[Task directions]: Return, word for word, the lines of the listing from the one containing "This screenshot has width=800, height=550." through the end of the listing, both ends included. Leave the pictures out of your answer.

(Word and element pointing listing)
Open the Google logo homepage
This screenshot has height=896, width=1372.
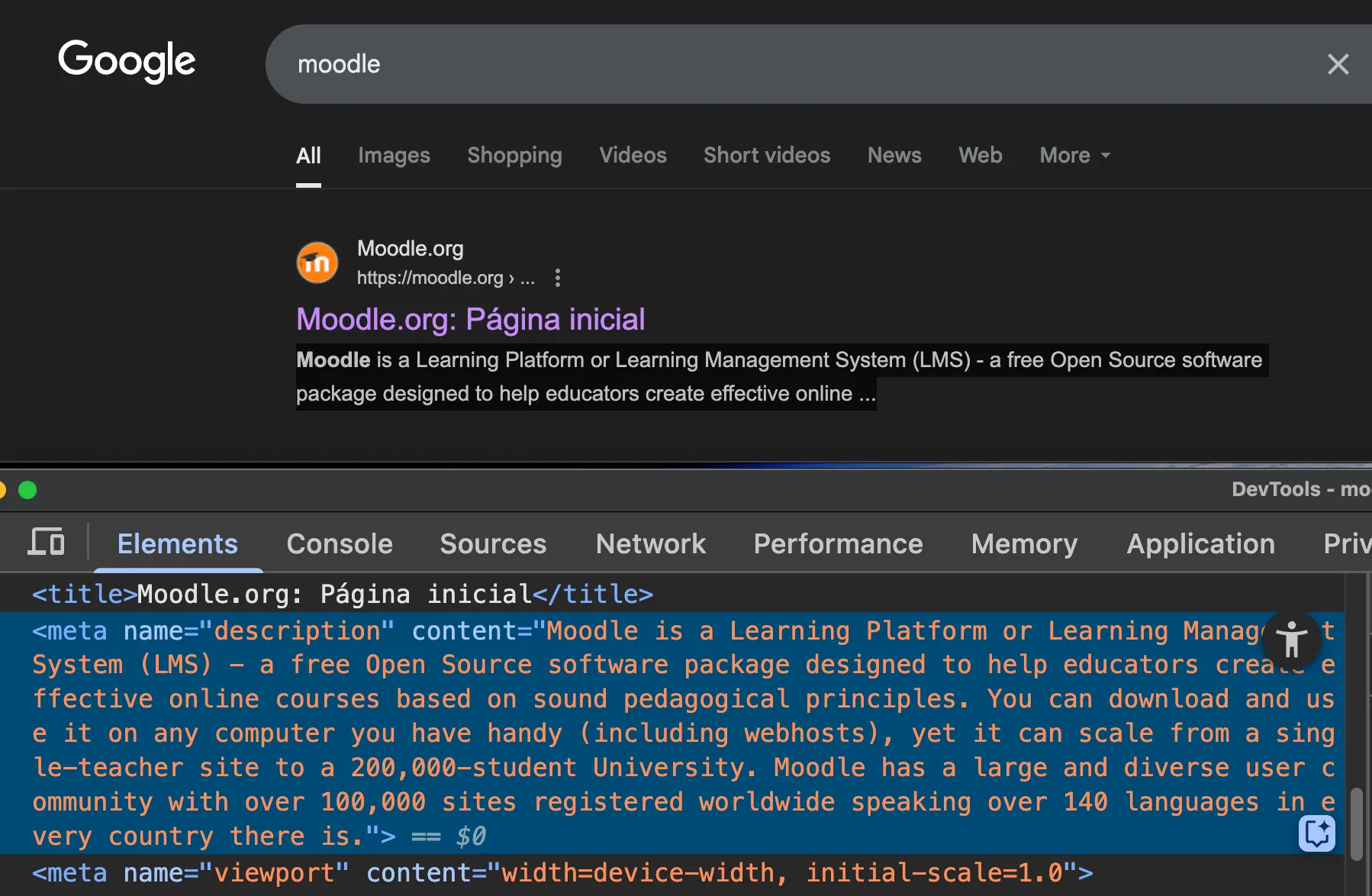pyautogui.click(x=127, y=61)

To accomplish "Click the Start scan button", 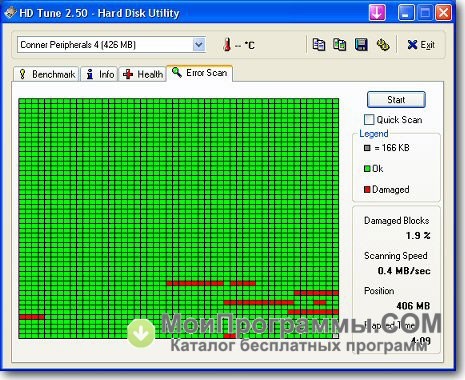I will (x=396, y=100).
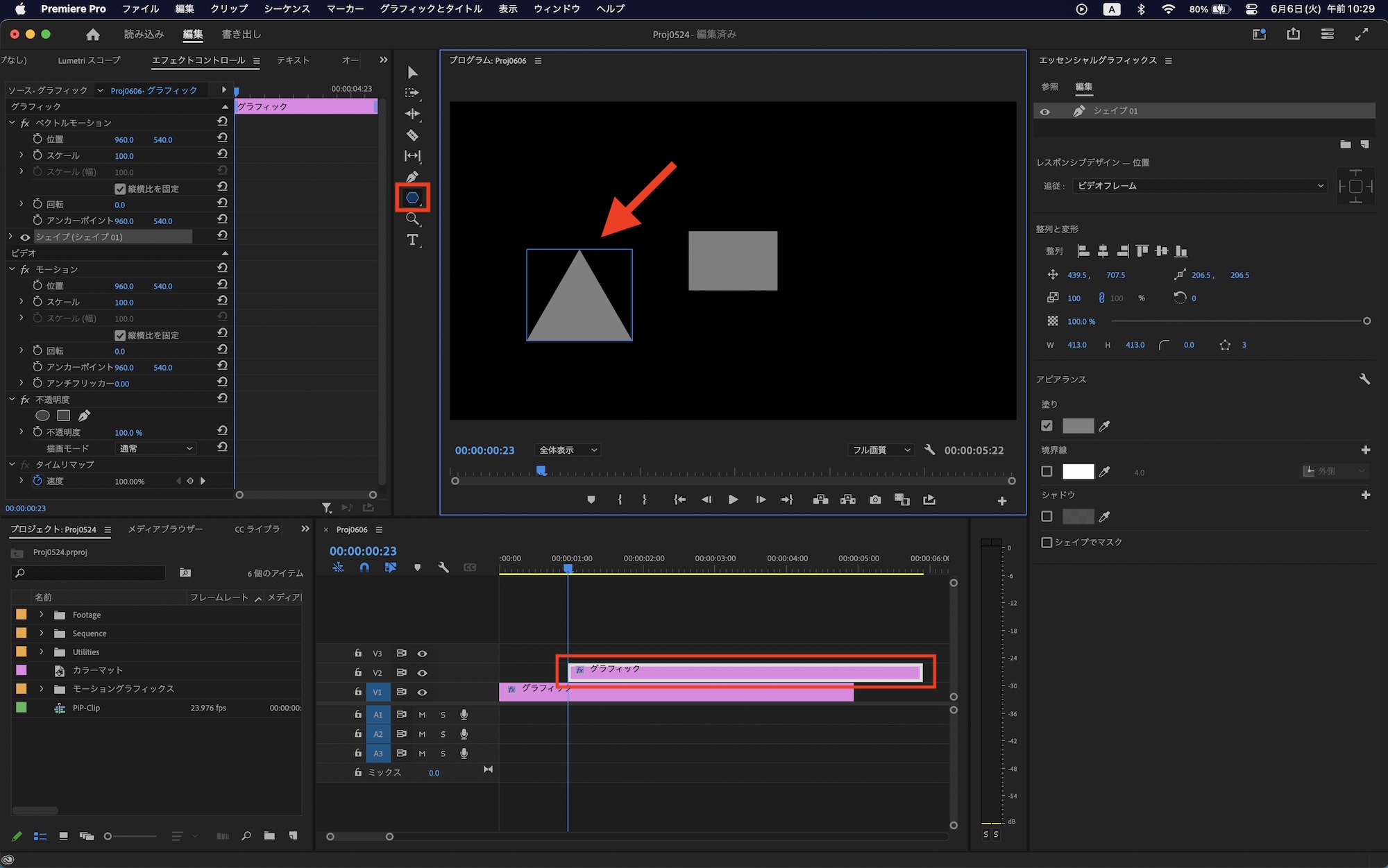1388x868 pixels.
Task: Open the ビデオフレーム pin-to dropdown
Action: pos(1200,186)
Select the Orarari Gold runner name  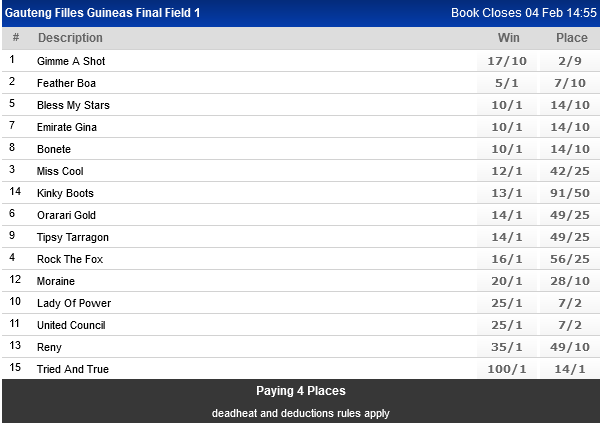click(x=66, y=215)
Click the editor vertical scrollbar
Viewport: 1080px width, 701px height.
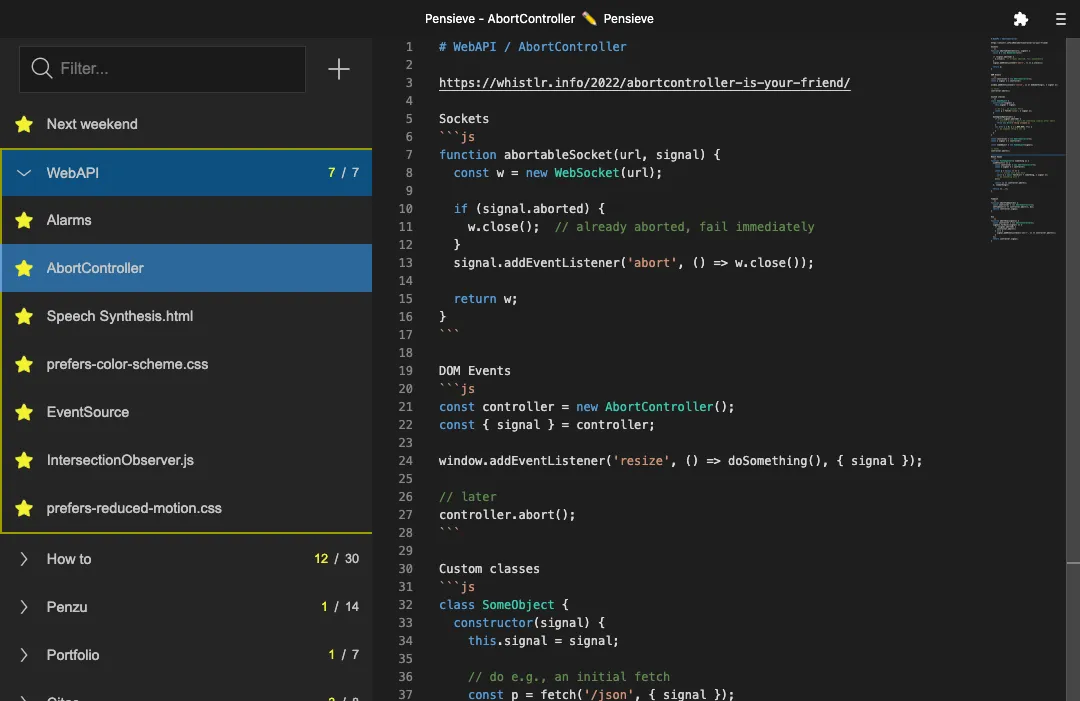point(1073,300)
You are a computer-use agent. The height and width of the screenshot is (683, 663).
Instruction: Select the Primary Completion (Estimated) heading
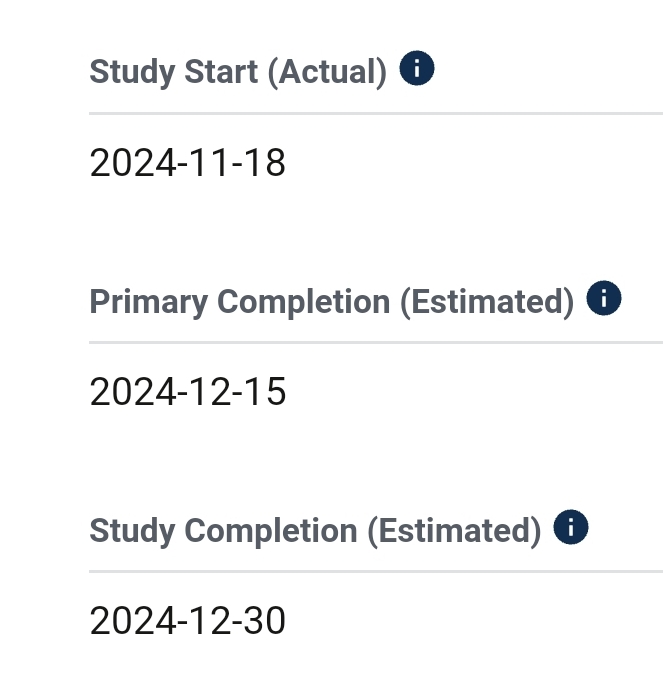332,301
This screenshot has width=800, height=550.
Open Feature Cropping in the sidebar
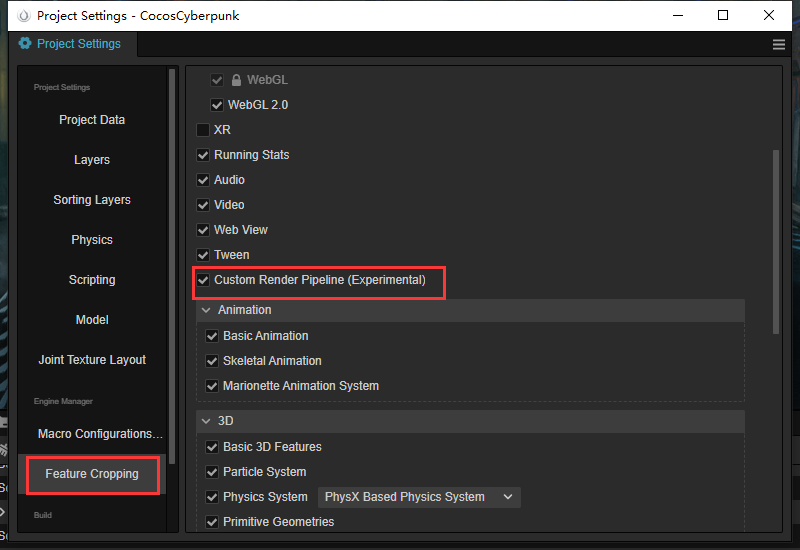click(92, 474)
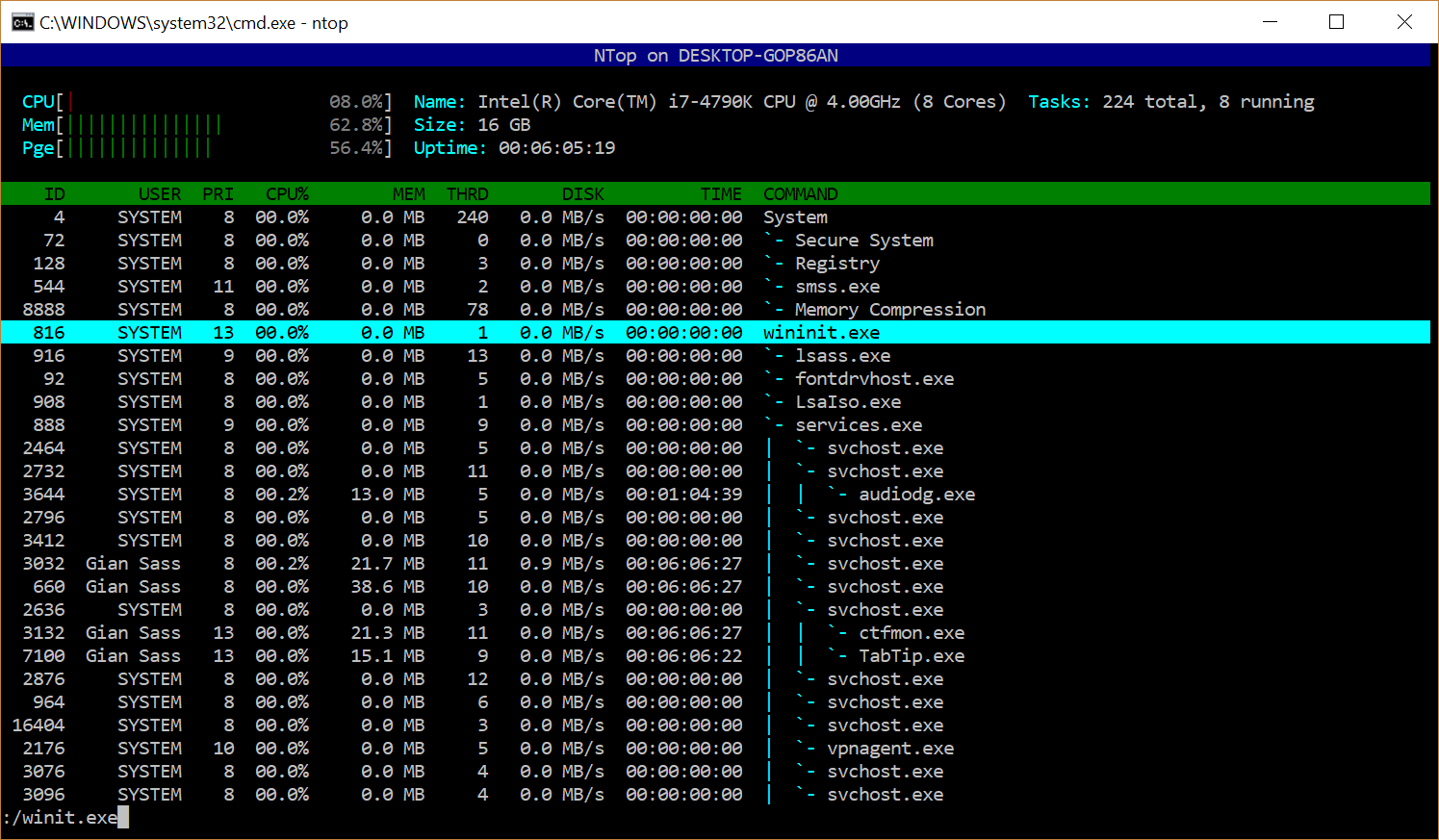Select the vpnagent.exe process
1439x840 pixels.
(x=889, y=749)
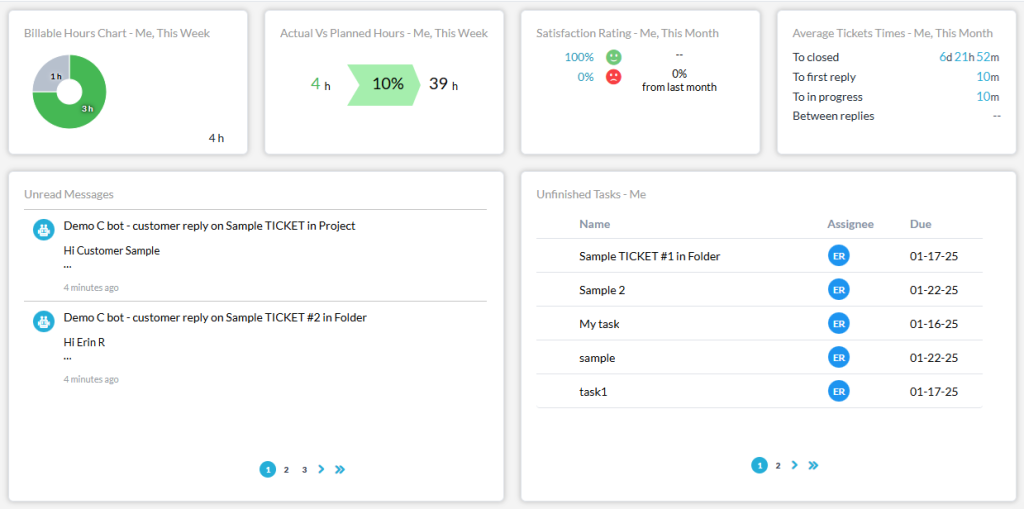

[Solution to this task]:
This screenshot has width=800, height=550.
Open Feature Cropping in the sidebar
click(92, 474)
Select the vpnagent.exe process
1439x840 pixels.
(x=889, y=749)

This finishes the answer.